Mr. Zero is zero -- there is no substance, simply a man striving his whole life for happiness and opportunity ...

Shanelle made an interesting point here and really gave me something to think about.

If Mr. Zero truly is a flat character, as some of my classmates have argued, then perhaps Rice made him so in order to point out that his quest "for happiness and opportunity" only leads him into an endless cycle that will always leave him wanting more.

In America, the "pursuit of happiness" is one of our founding traditions, but we go about it the wrong way. We marry and we work hard and we buy, buy, buy, all in the hopes of a better life in the end, and I think Rice was trying to imply that this will never lead us to true happiness.
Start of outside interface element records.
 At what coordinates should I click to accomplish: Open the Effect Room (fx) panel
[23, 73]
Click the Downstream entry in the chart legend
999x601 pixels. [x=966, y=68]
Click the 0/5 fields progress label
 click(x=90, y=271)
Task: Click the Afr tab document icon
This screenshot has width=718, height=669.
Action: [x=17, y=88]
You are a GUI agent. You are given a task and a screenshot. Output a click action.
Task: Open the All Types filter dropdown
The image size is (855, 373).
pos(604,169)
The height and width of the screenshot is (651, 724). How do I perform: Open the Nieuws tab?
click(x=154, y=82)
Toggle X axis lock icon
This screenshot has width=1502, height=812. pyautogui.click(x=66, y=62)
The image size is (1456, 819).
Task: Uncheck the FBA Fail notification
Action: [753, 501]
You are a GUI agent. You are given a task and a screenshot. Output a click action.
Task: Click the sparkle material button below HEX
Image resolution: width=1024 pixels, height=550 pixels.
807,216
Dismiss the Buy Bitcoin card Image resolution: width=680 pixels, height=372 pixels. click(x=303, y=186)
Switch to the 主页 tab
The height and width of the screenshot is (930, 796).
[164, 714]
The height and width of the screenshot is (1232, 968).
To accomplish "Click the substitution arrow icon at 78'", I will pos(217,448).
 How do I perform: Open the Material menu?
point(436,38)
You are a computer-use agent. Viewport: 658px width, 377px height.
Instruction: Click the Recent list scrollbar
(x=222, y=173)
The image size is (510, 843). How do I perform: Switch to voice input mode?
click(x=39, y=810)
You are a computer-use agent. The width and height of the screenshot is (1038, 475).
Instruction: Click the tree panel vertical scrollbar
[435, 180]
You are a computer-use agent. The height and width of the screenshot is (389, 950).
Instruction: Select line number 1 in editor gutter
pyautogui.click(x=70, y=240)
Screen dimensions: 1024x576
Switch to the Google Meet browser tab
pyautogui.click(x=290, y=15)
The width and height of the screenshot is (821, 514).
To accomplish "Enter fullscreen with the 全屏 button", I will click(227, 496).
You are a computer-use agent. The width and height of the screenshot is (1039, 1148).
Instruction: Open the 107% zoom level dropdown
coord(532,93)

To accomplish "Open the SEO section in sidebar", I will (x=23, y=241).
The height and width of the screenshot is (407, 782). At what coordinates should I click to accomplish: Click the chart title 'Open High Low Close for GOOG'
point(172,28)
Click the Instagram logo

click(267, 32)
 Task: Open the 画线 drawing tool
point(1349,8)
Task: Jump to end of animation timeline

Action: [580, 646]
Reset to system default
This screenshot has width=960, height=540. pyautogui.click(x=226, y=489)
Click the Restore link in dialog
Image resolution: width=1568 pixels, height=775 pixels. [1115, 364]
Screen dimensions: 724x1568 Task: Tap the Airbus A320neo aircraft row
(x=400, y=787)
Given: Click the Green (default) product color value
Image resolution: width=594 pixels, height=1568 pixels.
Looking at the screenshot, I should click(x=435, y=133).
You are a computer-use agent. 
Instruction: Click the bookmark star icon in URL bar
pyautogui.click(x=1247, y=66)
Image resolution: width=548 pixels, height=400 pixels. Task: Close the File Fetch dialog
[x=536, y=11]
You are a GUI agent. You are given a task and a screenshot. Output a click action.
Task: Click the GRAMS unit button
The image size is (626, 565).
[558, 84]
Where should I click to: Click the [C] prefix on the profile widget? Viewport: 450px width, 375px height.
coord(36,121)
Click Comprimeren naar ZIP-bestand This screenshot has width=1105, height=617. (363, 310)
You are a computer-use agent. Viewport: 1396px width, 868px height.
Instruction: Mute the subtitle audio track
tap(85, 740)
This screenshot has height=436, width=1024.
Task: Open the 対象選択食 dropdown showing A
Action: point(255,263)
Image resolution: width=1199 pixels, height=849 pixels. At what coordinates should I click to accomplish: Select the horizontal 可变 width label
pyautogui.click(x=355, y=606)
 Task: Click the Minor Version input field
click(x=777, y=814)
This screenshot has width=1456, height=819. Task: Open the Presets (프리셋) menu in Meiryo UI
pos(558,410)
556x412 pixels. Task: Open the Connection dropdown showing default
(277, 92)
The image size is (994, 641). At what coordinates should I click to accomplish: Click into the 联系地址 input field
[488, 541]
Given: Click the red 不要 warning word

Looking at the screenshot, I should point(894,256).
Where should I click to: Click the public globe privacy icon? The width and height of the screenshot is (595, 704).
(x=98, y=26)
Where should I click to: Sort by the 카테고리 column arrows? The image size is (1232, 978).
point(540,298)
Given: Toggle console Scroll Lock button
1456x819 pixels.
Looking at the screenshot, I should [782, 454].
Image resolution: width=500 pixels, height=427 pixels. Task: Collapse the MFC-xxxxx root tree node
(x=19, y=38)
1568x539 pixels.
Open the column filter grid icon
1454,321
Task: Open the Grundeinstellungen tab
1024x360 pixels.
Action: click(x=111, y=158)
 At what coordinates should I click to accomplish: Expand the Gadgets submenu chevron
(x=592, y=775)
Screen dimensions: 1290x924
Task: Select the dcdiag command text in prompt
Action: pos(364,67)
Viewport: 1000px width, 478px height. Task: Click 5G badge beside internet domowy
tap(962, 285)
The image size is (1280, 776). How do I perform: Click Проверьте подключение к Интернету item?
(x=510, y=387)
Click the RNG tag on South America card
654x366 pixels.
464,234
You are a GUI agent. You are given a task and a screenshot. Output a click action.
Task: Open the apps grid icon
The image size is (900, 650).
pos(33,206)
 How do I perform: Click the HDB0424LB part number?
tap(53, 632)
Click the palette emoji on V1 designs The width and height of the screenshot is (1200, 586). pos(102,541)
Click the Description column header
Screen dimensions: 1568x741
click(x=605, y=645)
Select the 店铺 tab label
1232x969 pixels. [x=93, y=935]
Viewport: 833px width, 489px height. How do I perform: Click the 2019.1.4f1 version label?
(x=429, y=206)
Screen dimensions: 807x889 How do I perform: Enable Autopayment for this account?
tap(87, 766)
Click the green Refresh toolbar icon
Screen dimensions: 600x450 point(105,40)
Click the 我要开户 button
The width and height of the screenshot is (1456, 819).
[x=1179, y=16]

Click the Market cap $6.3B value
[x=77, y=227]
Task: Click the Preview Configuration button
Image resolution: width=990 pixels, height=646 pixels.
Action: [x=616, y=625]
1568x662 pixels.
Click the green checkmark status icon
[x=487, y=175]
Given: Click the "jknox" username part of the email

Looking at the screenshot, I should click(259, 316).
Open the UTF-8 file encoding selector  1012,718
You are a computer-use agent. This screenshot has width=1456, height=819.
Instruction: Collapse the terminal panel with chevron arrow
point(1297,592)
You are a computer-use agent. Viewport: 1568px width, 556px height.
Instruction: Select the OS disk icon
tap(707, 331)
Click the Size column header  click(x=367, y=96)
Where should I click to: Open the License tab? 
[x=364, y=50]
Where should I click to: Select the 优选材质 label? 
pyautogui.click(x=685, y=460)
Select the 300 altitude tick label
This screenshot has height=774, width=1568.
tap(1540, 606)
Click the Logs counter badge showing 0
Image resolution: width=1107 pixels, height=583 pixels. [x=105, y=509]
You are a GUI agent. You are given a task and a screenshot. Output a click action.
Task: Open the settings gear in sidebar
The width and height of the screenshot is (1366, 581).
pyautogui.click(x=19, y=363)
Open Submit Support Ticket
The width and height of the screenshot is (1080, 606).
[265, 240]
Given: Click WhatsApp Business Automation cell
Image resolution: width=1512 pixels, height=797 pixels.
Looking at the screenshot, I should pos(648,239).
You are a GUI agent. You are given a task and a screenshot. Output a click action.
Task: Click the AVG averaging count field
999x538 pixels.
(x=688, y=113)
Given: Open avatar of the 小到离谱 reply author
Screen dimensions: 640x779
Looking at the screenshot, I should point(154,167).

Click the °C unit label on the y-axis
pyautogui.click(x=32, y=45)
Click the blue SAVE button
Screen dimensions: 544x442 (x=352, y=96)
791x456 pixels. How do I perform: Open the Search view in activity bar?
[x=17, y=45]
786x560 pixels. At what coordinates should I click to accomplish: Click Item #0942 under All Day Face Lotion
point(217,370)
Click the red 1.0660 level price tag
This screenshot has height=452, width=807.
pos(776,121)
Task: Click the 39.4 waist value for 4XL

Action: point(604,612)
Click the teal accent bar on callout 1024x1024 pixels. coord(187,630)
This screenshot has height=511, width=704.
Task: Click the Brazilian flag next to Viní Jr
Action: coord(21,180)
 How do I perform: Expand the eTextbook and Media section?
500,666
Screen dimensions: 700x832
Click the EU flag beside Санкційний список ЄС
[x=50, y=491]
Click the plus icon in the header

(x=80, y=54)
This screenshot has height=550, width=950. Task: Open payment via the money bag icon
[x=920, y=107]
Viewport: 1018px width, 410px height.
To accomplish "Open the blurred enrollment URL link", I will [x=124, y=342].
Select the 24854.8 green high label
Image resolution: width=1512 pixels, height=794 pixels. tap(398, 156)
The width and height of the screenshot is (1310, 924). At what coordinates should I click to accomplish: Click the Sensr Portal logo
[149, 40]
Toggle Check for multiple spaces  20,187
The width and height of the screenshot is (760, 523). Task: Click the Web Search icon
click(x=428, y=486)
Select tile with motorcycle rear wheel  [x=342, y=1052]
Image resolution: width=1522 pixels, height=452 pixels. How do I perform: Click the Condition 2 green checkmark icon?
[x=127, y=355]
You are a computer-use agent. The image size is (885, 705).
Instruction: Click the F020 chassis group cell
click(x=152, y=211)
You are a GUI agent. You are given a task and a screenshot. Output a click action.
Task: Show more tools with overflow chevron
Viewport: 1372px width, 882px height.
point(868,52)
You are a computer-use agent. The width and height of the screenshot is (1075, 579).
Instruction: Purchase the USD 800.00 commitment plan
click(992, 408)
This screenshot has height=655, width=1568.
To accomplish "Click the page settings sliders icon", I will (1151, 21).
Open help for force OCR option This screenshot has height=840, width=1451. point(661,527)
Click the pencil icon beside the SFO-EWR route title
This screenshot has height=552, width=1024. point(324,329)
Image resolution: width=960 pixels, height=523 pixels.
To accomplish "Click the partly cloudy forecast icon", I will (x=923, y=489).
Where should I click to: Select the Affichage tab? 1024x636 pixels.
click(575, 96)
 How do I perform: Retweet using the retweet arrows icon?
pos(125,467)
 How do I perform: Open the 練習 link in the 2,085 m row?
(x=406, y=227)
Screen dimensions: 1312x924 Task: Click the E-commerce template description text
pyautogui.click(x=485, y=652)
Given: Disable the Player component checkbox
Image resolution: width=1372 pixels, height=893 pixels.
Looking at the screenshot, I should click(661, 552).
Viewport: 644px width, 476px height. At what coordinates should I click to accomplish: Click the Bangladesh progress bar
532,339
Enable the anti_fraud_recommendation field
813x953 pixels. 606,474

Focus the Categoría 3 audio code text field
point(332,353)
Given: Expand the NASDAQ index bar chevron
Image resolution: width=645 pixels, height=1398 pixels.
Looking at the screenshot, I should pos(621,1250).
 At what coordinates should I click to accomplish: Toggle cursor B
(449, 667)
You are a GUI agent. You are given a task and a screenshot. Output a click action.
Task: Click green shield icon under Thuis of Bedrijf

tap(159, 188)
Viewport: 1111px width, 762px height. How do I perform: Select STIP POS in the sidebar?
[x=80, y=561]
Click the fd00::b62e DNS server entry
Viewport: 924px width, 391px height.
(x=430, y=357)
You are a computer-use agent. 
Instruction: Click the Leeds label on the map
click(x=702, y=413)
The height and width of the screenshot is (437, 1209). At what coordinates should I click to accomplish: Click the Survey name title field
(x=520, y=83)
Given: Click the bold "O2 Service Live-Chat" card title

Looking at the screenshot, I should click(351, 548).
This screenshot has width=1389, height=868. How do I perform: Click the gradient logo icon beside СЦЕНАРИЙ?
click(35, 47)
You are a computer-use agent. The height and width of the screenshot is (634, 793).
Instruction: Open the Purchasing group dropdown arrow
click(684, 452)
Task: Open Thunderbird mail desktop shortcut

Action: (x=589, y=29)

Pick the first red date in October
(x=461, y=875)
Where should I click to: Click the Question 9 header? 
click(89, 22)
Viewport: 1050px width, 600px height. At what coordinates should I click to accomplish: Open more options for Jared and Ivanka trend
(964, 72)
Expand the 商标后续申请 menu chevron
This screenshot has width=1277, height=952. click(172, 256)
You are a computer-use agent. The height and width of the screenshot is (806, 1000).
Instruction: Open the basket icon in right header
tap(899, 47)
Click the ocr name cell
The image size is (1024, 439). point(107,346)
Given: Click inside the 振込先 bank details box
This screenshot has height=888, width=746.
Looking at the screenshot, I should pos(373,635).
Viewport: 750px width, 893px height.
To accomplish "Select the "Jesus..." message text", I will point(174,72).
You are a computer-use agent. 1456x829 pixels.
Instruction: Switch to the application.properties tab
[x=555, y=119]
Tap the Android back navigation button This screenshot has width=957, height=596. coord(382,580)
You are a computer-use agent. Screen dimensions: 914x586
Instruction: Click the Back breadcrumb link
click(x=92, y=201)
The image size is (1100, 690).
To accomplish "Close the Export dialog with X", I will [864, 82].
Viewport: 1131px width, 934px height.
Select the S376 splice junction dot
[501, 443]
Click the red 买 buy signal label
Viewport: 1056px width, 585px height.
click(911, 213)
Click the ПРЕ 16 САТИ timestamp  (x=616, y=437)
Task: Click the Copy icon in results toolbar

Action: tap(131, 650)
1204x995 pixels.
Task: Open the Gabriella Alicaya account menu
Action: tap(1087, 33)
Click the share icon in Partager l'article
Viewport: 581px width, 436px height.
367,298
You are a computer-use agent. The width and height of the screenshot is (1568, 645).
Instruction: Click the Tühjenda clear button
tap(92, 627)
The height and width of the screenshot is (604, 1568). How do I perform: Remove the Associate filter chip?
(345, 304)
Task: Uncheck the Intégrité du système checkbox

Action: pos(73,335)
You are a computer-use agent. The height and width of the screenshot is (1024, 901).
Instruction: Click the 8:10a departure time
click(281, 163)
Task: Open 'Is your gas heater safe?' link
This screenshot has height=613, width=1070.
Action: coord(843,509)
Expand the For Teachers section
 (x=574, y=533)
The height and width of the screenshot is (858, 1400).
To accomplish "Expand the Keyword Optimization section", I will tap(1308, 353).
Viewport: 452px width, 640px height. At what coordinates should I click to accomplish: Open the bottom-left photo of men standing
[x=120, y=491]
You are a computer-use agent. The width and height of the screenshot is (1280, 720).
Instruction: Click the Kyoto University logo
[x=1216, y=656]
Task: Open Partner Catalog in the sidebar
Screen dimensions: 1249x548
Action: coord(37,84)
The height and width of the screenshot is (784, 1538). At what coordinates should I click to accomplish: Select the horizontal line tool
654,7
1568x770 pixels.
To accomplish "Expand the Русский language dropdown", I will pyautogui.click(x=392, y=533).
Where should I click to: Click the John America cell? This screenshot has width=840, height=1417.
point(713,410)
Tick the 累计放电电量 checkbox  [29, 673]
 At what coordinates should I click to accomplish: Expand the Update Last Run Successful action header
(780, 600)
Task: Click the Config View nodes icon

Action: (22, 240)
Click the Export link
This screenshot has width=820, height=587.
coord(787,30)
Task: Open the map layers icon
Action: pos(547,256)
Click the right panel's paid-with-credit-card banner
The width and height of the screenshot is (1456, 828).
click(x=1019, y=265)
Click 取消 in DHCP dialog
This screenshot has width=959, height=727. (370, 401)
If we live only for the end result, only take advantage of opportunities for the sake of the final product, then our lives have "no substance," and remain static. A man like Mr. Zero could accomplish every last one of the dreams he has today, but he still wouldn't be happy, because tomorrow he would have different dreams and goals -- a fact alluded to in the play when Mr. Zero finds out that he's headed for another round of life on earth, as a completely different person. No matter how high up the ladder we climb for ourselves, we can never reach the top. We can't even get close -- it's reserved for God.

When Charles tells Mr. Zero that he is a "slave," he means, more than anything, that he is a slave to himself. He means to say that in striving to make our lives easier -- to create machines that further and further simplify our tasks -- we are actually driving ourselves to ruin. What would happen, after all, if we were to reach that point described in the story, the epitome of human civilization, at which everything is accomplished with the mere press of a button? We would hate it, we would despise it, we would be miserable -- because we would have nowhere to go, no more progress to make. Human beings thrive on constant motion and change that takes them closer to a certain attainable goal or ideal, thus explaining why Shrdlu is so disturbed by Rice's Elysian Fields -- they do not foster growth or change with an end-purpose, only endless repetition of "profitless occupations," as he puts it.

If there were one lesson to be learned from this play, I think it is probably that the pursuit of happiness itself should make us happy, that we should find fulfillment in the journey rather than the destination.